• Problem requirements
All of the entries below are to be copied without any alteration.

• Dataset entries
---

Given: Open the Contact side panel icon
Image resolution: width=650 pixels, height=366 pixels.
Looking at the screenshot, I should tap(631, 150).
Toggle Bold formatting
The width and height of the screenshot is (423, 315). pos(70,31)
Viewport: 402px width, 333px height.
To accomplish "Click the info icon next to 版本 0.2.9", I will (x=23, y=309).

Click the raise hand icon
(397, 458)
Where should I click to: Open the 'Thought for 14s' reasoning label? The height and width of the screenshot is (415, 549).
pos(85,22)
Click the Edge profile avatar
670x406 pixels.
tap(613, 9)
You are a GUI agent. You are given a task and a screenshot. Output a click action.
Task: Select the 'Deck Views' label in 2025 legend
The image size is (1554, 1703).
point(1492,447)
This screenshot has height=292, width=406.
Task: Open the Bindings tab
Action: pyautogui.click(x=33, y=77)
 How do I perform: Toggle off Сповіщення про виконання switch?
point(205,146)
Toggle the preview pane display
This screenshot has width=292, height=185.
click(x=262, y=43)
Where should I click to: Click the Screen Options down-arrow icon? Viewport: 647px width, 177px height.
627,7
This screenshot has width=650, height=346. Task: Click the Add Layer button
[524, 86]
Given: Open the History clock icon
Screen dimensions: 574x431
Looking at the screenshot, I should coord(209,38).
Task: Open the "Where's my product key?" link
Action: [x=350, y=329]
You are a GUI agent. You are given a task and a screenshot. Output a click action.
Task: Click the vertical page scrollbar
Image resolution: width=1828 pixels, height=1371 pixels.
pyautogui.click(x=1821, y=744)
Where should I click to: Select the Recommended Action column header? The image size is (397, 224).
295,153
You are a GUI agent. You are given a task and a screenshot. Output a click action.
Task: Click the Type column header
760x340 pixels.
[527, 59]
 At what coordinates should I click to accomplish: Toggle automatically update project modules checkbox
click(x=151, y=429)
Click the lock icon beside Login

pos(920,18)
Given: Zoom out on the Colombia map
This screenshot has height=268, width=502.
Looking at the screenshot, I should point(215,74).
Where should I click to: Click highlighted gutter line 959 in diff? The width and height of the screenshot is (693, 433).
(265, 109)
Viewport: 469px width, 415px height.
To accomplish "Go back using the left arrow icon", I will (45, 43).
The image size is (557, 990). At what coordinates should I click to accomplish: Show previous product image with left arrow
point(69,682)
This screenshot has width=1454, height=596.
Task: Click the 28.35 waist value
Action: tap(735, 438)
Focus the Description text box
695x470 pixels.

---

• Answer to the problem
Given: Open the Contact side panel icon
Image resolution: width=650 pixels, height=366 pixels.
Looking at the screenshot, I should tap(631, 150).
Toggle Bold formatting
The width and height of the screenshot is (423, 315). pos(70,31)
Viewport: 402px width, 333px height.
To accomplish "Click the info icon next to 版本 0.2.9", I will (x=23, y=309).

Click the raise hand icon
(397, 458)
Where should I click to: Open the 'Thought for 14s' reasoning label? The height and width of the screenshot is (415, 549).
pos(85,22)
Click the Edge profile avatar
670x406 pixels.
tap(613, 9)
You are a GUI agent. You are given a task and a screenshot. Output a click action.
Task: Select the 'Deck Views' label in 2025 legend
The image size is (1554, 1703).
point(1492,447)
This screenshot has height=292, width=406.
Task: Open the Bindings tab
Action: pyautogui.click(x=33, y=77)
 How do I perform: Toggle off Сповіщення про виконання switch?
point(205,146)
Toggle the preview pane display
This screenshot has width=292, height=185.
click(x=262, y=43)
Where should I click to: Click the Screen Options down-arrow icon? Viewport: 647px width, 177px height.
627,7
This screenshot has width=650, height=346. Task: Click the Add Layer button
[524, 86]
Given: Open the History clock icon
Screen dimensions: 574x431
Looking at the screenshot, I should coord(209,38).
Task: Open the "Where's my product key?" link
Action: [x=350, y=329]
You are a GUI agent. You are given a task and a screenshot. Output a click action.
Task: Click the vertical page scrollbar
Image resolution: width=1828 pixels, height=1371 pixels.
pyautogui.click(x=1821, y=744)
Where should I click to: Select the Recommended Action column header? The image size is (397, 224).
295,153
You are a GUI agent. You are given a task and a screenshot. Output a click action.
Task: Click the Type column header
760x340 pixels.
[527, 59]
 At what coordinates should I click to accomplish: Toggle automatically update project modules checkbox
click(x=151, y=429)
Click the lock icon beside Login

pos(920,18)
Given: Zoom out on the Colombia map
This screenshot has height=268, width=502.
Looking at the screenshot, I should point(215,74).
Where should I click to: Click highlighted gutter line 959 in diff? The width and height of the screenshot is (693, 433).
(265, 109)
Viewport: 469px width, 415px height.
To accomplish "Go back using the left arrow icon", I will (45, 43).
The image size is (557, 990). At what coordinates should I click to accomplish: Show previous product image with left arrow
point(69,682)
This screenshot has width=1454, height=596.
Task: Click the 28.35 waist value
Action: tap(735, 438)
Focus the Description text box
695x470 pixels.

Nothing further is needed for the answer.